As for DLBCL, CK2 subunits were moderately-to-strongly expressed in both GCB and non-GCB subtypes [CKα score ≥2+: 90.9% (20/22) of non-GCB DLBCL and 86.7% (26/30) of GCB-DLBCL; CK2β score ≥2+: 90.9% (20/22) of non-GCB DLBCL and 90.0% (27/30) of GCB-DLBCL; no statistically significant differences, Fisher's exact test; Table 1].
CK2 subunits were equally expressed in Bcl2-positive and Bcl2-negative FL. In particular, moderate-to-strong positivity for CK2α was recorded in 85.7% (24/28) of Bcl2-positive and in 86.2% (25/29) of Bcl2-negative FL (no statistically significant differences, Fisher's exact test). Similar results were obtained for the CK2β subunit (Table 1). No significant differences in CK2 expression were recorded among FL of different grades (Table 2).
Table 2. CK2α and CK2β expression by FL grade.

## APPLY WHAT YOU READ
- A) Transcribe the portion of the CK2 expression passage that begins with "As for DLBCL, CK2" and ends with "test; Table 1].".
- B) Write the next part of the CK2 expression passage, picking up after its last line.
You can do this work without the entries.

Stored records:
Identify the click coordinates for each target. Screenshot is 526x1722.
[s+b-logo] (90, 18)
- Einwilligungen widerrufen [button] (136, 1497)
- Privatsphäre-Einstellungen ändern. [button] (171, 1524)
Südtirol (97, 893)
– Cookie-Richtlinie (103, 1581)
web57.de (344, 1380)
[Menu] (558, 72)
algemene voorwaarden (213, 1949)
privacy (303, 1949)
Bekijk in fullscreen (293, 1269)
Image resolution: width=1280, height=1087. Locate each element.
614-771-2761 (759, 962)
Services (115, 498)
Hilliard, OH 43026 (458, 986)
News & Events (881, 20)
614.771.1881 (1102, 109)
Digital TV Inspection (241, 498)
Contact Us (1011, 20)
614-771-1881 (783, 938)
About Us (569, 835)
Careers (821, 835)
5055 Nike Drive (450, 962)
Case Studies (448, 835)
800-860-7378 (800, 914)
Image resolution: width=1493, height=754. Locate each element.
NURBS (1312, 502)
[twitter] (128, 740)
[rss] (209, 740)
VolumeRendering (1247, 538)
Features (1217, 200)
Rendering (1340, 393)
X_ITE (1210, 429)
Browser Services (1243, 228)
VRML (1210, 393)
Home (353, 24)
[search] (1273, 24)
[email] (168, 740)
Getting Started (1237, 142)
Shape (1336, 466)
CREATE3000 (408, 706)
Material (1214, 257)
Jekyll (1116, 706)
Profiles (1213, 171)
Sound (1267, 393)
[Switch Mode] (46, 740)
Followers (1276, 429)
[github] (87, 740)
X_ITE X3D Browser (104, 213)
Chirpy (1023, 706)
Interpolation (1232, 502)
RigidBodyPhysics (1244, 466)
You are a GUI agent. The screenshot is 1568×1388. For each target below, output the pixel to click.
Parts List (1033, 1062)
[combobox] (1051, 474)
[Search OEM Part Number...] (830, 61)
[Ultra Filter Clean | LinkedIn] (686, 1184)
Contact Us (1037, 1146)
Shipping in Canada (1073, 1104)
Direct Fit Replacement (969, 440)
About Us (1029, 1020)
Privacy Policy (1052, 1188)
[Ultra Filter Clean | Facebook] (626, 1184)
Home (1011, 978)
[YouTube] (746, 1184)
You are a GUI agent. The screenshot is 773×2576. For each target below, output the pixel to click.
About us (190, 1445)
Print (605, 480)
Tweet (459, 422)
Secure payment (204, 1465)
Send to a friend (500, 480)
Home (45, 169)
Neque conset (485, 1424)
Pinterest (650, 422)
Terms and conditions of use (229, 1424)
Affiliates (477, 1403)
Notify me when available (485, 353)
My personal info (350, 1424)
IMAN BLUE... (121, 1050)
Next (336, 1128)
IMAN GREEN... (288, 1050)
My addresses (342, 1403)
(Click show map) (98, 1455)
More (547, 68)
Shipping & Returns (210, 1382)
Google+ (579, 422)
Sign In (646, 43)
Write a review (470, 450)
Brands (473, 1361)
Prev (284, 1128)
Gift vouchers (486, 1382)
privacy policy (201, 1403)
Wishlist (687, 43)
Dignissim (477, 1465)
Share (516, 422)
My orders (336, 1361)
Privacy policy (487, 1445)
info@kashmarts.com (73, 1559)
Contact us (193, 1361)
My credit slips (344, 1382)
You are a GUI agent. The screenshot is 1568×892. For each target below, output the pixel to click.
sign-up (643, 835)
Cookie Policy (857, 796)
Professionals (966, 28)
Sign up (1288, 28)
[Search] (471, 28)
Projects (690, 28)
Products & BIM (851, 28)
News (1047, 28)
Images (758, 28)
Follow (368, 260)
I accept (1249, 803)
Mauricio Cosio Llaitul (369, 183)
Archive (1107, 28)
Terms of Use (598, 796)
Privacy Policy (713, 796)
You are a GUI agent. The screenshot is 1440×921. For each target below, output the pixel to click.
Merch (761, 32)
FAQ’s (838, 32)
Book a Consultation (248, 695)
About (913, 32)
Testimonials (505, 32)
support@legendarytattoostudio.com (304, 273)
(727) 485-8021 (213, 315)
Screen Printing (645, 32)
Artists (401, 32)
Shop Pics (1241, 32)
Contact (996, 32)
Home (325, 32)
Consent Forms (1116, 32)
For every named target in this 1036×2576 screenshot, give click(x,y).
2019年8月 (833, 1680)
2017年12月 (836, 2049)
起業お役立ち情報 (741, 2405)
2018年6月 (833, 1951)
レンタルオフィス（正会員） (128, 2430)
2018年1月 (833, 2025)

## EXERCISE RESULTS
- A)
As for DLBCL, CK2 subunits were moderately-to-strongly expressed in both GCB and non-GCB subtypes [CKα score ≥2+: 90.9% (20/22) of non-GCB DLBCL and 86.7% (26/30) of GCB-DLBCL; CK2β score ≥2+: 90.9% (20/22) of non-GCB DLBCL and 90.0% (27/30) of GCB-DLBCL; no statistically significant differences, Fisher's exact test; Table 1].

- B)
| Follicular Lymphoma Grade |
CK2α | CK2β | ||||||
|---|---|---|---|---|---|---|---|---|
| 0 | 1+ | 2+ | 3+ | 0 | 1+ | 2+ | 3+ | |
| Grade 1 (13 cases) |
0 (−) |
2/13 (15.4%) |
7/13 (53.8%) |
4/13 (30.8%) |
0 (−) |
2/13 (15.4%) |
7/13 (53.8%) |
4/13 (30.8%) |
| Grade 2 (26 cases) |
0 (−) |
3/26 (11.5%) |
13/26 (50.0%) |
10/26 (38.5%) |
0 (−) |
3/26 (11.5%) |
14/26 (53.8%) |
9/26 (34.6%) |
| Grade 3 (18 cases) |
0 (−) |
3/18 (16.7%) |
10/18 (55.6%) |
5/18 (27.8%) |
0 (−) |
3/18 (16.7%) |
11/18 (61.1%) |
4/18 (22.2%) |
| Total | 0 (−) |
8/57 (14.0%) |
30/57 (52.6%) |
19/57 (33.3%) |
0 (−) |
8/57 (14.0%) |
32/57 (56.1%) |
17/57 (29.8%) |
GEP analysis of CK2 mRNA expression in NHL
To evaluate whether differences in CK2 protein expression were also present at the mRNA level, the mRNA signatures of both catalytic (CSNK2A1 and CSNK2A2) and regulatory (CSNK2B) subunits were assessed, by checking available gene expression profiles (GEP) data sets in the Oncomine database [21]. GEP of the available study [22] confirmed the trend of the immunohistochemical results, with high CSNK2A1, CSNK2A2 and CSNK2B mRNA levels in all the considered lymphoid tumors. In particular, BL featured higher CSNK2A1 and CSNK2A2 expression compared to both FL and DLBCL (Student's t-test; p<0.001). The same results were obtained for CSNK2B (Student's t-test; p<0.001) (Figure 2). Differences in the mRNA signatures of FL and DLBCL were not statistically relevant.
Figure 2. Gene expression data for CK2 subunits in FL, BL and DLBCL.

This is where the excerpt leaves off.